# For all you dog paw lovers!



## Acacia86

I might be alone in this but i LOVE dogs paws!!! I will share a few piccies of mine. Please put your dogs up :thumbup:

Leo's paw at 8 weeks

Leo's paw at nearly 17 weeks

Leo's paw at 21 weeks 

And Ben i have only have since he was an adult so only adult sized paws :frown:


----------



## gsgary

I will try and shoot a few but i dont have a paw fetish like you :lol:


----------



## xpalaboyx

Very sweet, that's actually a great idea for more greeting cards...


----------



## Fleur

:lol: Sorry I don't have any pics of my 2's paws.
Leo's paws are huge


----------



## happysaz133

They are gorgeous paws! I love paws too...he's some paws from here...
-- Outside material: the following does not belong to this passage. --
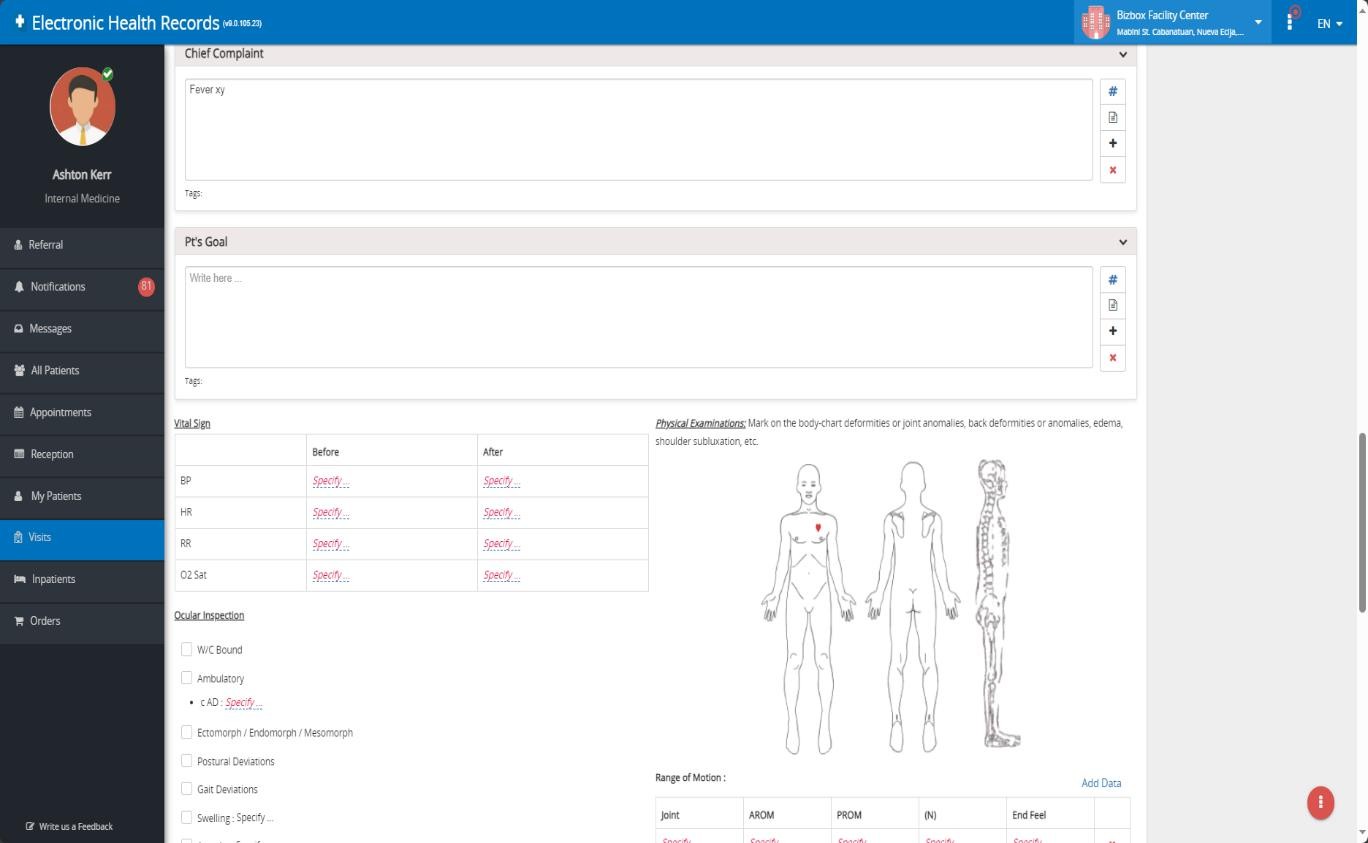1368x843 pixels.
Task: Enable the W/C Bound checkbox
Action: point(186,649)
Todd's paws by Chocolate Bubbles, on Flickr


Lucky & Todd's paws by Chocolate Bubbles, on Flickr


----------



## paddyjulie

I have a thing for puppy paws.. All pink and squashy...mmm


----------



## Acacia86

Fleur said:


> :lol: Sorry I don't have any pics of my 2's paws.
> Leo's paws are huge


I know! His nickname is Clogs :lol:



happysaz133 said:


> They are gorgeous paws! I love paws too...he's some paws from here...
> 
> 
> Todd's paws by Chocolate Bubbles, on Flickr
> 
> 
> Lucky & Todd's paws by Chocolate Bubbles, on Flickr


Oh wow :001_wub: i LOVE the picture with the dog and cat paws :thumbup:



paddyjulie said:


> I have a thing for puppy paws.. All pink and squashy...mmm


I do too! Then they get walked and the pads toughen up lol!!


----------



## lalauri

Aw, amazing! I love big paws


----------



## Kinjilabs

Im a paw freak too:lol:

I have paw print everything! earings, ring, pjs, slippers,tattoo, scarf, hat, umberella, the list goes on, even have paw prints on my car no plate

Heres Millies paw with my tattoo.









And Teds pawprint .


----------



## Acacia86

Kinjilabs said:


> Im a paw freak too:lol:
> 
> I have paw print everything! earings, ring, pjs, slippers,tattoo, scarf, hat, umberella, the list goes on, even have paw prints on my car no plate
> 
> Heres Millies paw with my tattoo.
> 
> 
> 
> 
> 
> 
> 
> 
> 
> And Teds pawprint .


Awwww thats lovely! I love paw tattoos :thumbup:


----------



## ScottieDog

I have paw prints on my car.


----------



## Acacia86

ScottieDog said:


> I have paw prints on my car.


That is awesome :thumbup: i want that car :lol:


----------